-- start of SOURCE PASSAGE --
A strict reading of these results is that somewhat disappointingly, it is a case of “close, but no cigar” after these numbers from Lloyds. The largely mixed performances in the season so far from its UK banking rivals had presented Lloyds Banking Group (LSE:LLOY) with an open goal, but it has failed to convert the chance.

One of the main culprits for the performance was the previously advised PPI provision, which totalled £2.5 billion for the year and, in particular, all but erased profit for the third quarter.

Lloyds has had the worst record for PPI claims and, although £1.6 billion of the provision remains as yet unused, the scale of the number inevitably feeds through to make uncomfortable reading for some of the headline numbers.

Pre-tax profit, down 26% year on year and shy of analyst expectations, was also hindered by other regulatory costs, while compression on asset margins remain and the mortgage market, in which Lloyds is a significant player, still suffers from intense competitive pressure.

Elsewhere, impairments rose by 38%, net income slipped 4% and the outlook comments make little mention of proposed growth, rather concentrating on further cost control.

Seen as a barometer for the UK economy, its fortunes are likely still to remain somewhat out of its hands as negotiations with Europe unfold over the year.

Yet for all of these headwinds, there are a number of areas in which Lloyds is clearly winning.

The continued investment in its digital presence, where it is the largest UK digital bank with 16.4 million active users is beginning to bear fruit and will ultimately help to streamline its offering.

In the meantime, overall costs are a particular focus, with the cost/income ratio remaining at a sector-beating level of just 48.5%. The capital cushion is ample at 13.8% which bodes well for the future.

Indeed, but for the PPI provision there may have been scope for an additional share buyback announcement, but for now investors will be content with a current and projected dividend yield of around 6%, which remains attractive, with the increased dividend reflecting confidence in prospects.

Net interest margins were exactly in line with expectations at 2.88%, while there is an ambitious target for the return on tangible equity figure, currently at 7.8% on a statutory basis, but with a 12-13% aim in the near future.

The hope must be that the end of the PPI saga will unleash both capital and improved fortunes for the bank, which rather like the results today, have had mixed reviews.

A 12% hike in the share price over the last six months was largely due to the “Brexit bounce”, but over the last year the shares have shed 4%, which compares to a 3.2% rise for the wider FTSE 100.

Indeed, perhaps the scale of the challenges ahead is also represented by the fact that the shares have lost 18% over the last two years. 

The market consensus of the shares as a cautious buy shows that Lloyds retains many supporters. In addition, the extremely undemanding valuation as compared to its peers and some renewed optimism around the wider UK economy may provide an entry point for new investors, as evidenced by the spike in early trading.
-- end of SOURCE PASSAGE --
-- start of ITEMS --
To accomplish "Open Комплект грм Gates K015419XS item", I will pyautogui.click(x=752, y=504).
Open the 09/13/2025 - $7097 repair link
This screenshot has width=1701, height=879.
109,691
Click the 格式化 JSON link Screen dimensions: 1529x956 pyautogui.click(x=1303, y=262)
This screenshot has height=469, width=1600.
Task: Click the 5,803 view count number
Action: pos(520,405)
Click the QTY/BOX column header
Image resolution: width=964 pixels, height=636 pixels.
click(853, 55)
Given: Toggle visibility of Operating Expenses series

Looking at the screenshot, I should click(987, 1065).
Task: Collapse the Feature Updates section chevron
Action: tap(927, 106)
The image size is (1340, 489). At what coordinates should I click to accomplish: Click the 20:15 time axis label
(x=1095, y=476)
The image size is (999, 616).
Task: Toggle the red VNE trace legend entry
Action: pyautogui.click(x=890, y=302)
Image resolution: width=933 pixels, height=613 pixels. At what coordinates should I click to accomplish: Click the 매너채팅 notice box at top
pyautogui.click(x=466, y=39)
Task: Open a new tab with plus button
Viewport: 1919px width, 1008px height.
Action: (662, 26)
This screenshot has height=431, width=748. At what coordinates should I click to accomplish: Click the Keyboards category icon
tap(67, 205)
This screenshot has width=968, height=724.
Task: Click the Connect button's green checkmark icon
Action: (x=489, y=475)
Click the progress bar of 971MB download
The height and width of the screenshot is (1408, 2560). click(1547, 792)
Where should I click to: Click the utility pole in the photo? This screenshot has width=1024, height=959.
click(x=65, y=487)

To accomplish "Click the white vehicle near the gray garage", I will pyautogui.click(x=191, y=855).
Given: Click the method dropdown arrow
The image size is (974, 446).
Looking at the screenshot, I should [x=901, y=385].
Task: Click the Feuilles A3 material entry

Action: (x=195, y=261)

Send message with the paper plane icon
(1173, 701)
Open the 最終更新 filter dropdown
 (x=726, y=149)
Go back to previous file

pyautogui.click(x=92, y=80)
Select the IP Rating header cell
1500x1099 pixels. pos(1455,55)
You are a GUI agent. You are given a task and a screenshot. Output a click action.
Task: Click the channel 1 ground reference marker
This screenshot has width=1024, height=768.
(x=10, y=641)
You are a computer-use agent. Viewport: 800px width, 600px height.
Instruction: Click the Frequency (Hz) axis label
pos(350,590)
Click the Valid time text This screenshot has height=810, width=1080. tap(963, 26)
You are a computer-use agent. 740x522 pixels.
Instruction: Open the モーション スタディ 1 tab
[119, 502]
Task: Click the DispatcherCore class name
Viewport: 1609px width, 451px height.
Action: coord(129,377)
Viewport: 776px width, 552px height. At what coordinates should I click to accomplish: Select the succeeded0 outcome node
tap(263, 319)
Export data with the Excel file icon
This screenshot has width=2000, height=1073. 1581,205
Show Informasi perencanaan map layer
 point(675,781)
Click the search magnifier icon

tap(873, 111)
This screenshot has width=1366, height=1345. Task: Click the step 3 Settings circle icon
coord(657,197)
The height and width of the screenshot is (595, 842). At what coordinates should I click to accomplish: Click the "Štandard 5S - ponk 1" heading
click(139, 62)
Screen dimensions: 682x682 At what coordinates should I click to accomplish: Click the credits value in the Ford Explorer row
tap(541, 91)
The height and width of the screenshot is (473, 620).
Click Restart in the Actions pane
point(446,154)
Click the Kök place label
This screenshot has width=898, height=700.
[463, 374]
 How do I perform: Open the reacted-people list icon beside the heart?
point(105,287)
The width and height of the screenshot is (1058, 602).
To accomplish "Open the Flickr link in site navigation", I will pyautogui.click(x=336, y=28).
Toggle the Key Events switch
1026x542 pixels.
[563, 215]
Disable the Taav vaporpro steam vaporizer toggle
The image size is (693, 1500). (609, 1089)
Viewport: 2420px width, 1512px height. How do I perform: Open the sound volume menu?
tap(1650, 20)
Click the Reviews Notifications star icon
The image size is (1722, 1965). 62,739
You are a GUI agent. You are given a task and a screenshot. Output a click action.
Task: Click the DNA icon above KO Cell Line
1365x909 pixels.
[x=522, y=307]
-- end of ITEMS --
= WHAT YOU WILL DO =
a) Using the article on the Lloyds results, explain why the bank did not announce an additional share buyback.
b) Quote the part of the article on the Lloyds results that opens with the words "One of the main" and closes with "further cost control.".
c) According to the article on the Lloyds results, what is the bank's cost/income ratio?

= SET OF ANSWERS =
a) The article attributes it to the PPI provision. It says that without that provision there may have been scope for an additional share buyback announcement.

b)
One of the main culprits for the performance was the previously advised PPI provision, which totalled £2.5 billion for the year and, in particular, all but erased profit for the third quarter.

Lloyds has had the worst record for PPI claims and, although £1.6 billion of the provision remains as yet unused, the scale of the number inevitably feeds through to make uncomfortable reading for some of the headline numbers.

Pre-tax profit, down 26% year on year and shy of analyst expectations, was also hindered by other regulatory costs, while compression on asset margins remain and the mortgage market, in which Lloyds is a significant player, still suffers from intense competitive pressure.

Elsewhere, impairments rose by 38%, net income slipped 4% and the outlook comments make little mention of proposed growth, rather concentrating on further cost control.

c) The cost/income ratio is 48.5%.